OK, I’m going to cover some basics here but time and time again I get asked about monitoring indexation levels and what factors affect them.
There are quite a few misconceptions in this area and a lot of people rely on the wrong set of data, they also rely on old techniques to improve this, so let’s have a go at discussing some of the main areas.
HTML & XML Sitemaps
What does a sitemap really do? My opinion? Absolutely nothing in terms of getting a site indexed. It’s an auditing tool to monitor and test the architecture of your website, it doesn’t matter how many sitemaps you have, if the structure of your site is poor you’re going to have low indexation levels.
This is especially true of XML sitemaps; however what about HTML site maps?
Again in my opinion HTML site maps are over rated and used to cover up poor navigation, or used in the hope that they will create a magical ‘thumbs up’ signal to Google. The truth is most HTML site maps are not user friendly and consist of a pile of links, spread out over many pages, especially if you have a large site. With Panda hitting websites hard the last thing I would want on my site is a load of pages filled with html links tipping me over the low quality threshold.
The only time HTML site maps are effective in my opinion is if they are genuinely helping users navigate their way through a site and should include descriptive text as well as links to the various areas of the site, however if you own a website with 100,000 product pages the last thing you want to do is create a site linking to them all. The way your site is structured should help users and Google find all those products easily and effectively.
So to round up, yes use an xml sitemap to audit your site; don’t create a HTML site map unless it is user friendly and in place to help those users find their way to important parts of your site.
Try using multiple XML sitemaps to monitor the performance of different areas of your site.
Performing a Site Search
We’ve all done it and still probably do it, however this is a really inaccurate way of monitoring how many pages are actually indexed on your website. You can do one search and a search a minute later that fetches a different result.
However, if you know there are roughly 500,000 pages on your site, then doing a quick search can give you a very broad understanding of how well you are being indexed.
So go easy using the site: operator
This is the best way of understanding not only how well your website is indexed but also the quality of those pages, it’s been spoken of many times before but let’s go over it again.
Login to google analytics, go into traffic sources and select google / organic, then select a secondary dimension of ‘landing page’, this will show you how many pages Google sent traffic to over a certain period of time, monitoring this figure every month gives you a really good indication of the indexation levels of your website, I would use and monitor this figure over anything else.
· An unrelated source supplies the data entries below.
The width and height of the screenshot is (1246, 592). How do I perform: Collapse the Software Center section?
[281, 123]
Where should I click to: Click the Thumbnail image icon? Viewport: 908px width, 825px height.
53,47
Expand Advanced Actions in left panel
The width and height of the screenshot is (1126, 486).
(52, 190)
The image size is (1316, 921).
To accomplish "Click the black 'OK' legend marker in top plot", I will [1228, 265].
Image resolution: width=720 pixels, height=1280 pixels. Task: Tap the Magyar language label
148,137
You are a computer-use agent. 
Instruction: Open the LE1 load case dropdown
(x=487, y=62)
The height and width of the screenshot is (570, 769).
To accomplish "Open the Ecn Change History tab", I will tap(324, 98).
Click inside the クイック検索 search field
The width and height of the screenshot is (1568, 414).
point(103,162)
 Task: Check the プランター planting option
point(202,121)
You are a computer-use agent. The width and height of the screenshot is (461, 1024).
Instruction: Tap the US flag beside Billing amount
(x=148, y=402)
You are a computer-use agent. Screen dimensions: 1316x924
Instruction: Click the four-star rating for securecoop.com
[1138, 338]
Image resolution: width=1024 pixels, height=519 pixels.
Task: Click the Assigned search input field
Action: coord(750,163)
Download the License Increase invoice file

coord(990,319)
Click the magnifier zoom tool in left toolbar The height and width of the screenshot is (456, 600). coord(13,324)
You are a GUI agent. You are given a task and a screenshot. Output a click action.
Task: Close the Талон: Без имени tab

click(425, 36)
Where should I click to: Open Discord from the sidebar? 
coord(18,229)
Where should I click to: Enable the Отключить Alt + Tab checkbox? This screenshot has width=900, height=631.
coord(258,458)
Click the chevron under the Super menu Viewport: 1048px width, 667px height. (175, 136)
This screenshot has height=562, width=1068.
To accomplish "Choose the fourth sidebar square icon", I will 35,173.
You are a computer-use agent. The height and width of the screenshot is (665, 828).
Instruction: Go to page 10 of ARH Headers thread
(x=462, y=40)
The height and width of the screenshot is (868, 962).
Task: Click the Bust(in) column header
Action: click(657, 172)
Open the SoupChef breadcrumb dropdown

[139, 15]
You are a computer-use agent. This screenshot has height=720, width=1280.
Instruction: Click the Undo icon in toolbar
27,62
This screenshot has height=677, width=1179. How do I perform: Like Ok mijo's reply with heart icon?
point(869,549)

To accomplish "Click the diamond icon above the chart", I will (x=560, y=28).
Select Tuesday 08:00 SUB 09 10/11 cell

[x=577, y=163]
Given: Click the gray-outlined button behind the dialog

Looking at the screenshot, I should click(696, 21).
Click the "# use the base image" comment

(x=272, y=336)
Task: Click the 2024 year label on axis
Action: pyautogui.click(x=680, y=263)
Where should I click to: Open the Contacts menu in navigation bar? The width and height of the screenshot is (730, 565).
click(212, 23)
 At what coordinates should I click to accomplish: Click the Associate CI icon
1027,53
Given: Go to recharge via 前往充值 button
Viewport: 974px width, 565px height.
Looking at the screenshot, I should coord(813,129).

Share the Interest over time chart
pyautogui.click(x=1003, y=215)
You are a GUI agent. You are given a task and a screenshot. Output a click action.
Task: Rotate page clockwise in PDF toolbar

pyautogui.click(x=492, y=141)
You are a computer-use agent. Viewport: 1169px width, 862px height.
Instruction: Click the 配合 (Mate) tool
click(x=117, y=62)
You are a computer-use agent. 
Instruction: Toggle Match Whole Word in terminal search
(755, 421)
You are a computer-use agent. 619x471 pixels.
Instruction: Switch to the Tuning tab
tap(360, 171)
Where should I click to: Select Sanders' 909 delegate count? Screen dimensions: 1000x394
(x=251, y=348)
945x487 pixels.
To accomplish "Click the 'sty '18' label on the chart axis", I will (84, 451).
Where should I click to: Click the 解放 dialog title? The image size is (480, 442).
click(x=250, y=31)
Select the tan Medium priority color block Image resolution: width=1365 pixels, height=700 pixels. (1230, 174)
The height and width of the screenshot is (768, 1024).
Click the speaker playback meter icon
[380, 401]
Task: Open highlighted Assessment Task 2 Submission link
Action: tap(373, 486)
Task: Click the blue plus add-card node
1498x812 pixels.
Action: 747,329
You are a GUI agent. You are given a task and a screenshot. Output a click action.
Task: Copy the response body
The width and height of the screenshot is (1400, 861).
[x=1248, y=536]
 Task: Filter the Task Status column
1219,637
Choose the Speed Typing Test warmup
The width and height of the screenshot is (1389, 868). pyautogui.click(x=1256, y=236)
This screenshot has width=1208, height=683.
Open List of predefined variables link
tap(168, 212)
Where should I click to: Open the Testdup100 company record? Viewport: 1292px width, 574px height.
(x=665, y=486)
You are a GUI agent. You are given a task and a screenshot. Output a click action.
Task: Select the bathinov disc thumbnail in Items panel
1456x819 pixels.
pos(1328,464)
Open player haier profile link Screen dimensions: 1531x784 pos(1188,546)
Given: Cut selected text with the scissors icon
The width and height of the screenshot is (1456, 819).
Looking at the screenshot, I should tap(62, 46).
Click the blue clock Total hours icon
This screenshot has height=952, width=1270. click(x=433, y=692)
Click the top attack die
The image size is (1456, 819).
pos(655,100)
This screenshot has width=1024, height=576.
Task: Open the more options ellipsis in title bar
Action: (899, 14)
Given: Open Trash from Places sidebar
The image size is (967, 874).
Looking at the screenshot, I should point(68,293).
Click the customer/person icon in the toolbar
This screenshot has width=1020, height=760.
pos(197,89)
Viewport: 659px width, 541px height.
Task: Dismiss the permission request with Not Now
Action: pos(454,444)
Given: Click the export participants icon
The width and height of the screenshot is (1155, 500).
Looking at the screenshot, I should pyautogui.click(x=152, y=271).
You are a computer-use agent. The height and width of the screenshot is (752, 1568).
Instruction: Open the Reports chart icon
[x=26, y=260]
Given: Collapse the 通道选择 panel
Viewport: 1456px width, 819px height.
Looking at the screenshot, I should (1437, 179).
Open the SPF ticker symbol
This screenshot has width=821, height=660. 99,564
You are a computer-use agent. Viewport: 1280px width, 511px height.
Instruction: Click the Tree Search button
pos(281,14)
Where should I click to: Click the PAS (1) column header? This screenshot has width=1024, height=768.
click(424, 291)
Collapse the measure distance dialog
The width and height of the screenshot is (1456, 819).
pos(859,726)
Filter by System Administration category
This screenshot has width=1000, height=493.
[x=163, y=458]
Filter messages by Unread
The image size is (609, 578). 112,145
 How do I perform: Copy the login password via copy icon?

So there we have a few ways of monitoring but how do we get more of our site indexed?
Sorry to go back to basics but want to cover it for a sense of completeness.
First thing, don’t get confused with getting your site crawled and getting it indexed; these are two completely separate things. Once Google finds out your site exists I have no doubt it will crawl your whole site at some point, however in my experience getting good amounts of your site indexed comes down to one factor and that is trust.
Having a flat architecture is all about creating the shortest route possible to the pages on your site, how many clicks are your major pages away from the top level?
(image from SEOmoz)
It’s simple really, the closer a page is to the top level the more trusted it is going to be and therefore has more chance of being indexed.
It all comes down to links
It’s easy to get a page ranked by building lots of anchor text rich links to a page, however if you have done this before you will also have realised it has very little impact on the overall trust of a website.
I speak with clients about this a lot, we point out an overall increase in traffic and indexation levels and the client will say ‘but you we’re trying to rank us for X not the other keywords that drove traffic, this was just natural growth that would have occurred anyway’.
Trusted, quality links will affect the overall organic traffic to a website and are absolutely essential for seeing a continual growth in organic traffic.
Yes by all means build optimised links to your site and go after rankings but you have to incorporate a strategy for getting links from the best sites in your industry, the most trusted sites, without them your website will never perform to its full potential.
The above are the main factors but site speed and quality of content since Panda are having more and more of an effect on the indexation of a website. Check the speed and make any necessary changes to rectify speed issues, also check for duplicate or pages with low quality content.
Remember Panda is a ‘threshold’ based algorithm, removing as many low quality pages from your site as possible will could be all it takes to sort out Panda issues.
As ever would love to hear your thoughts on this in the comments.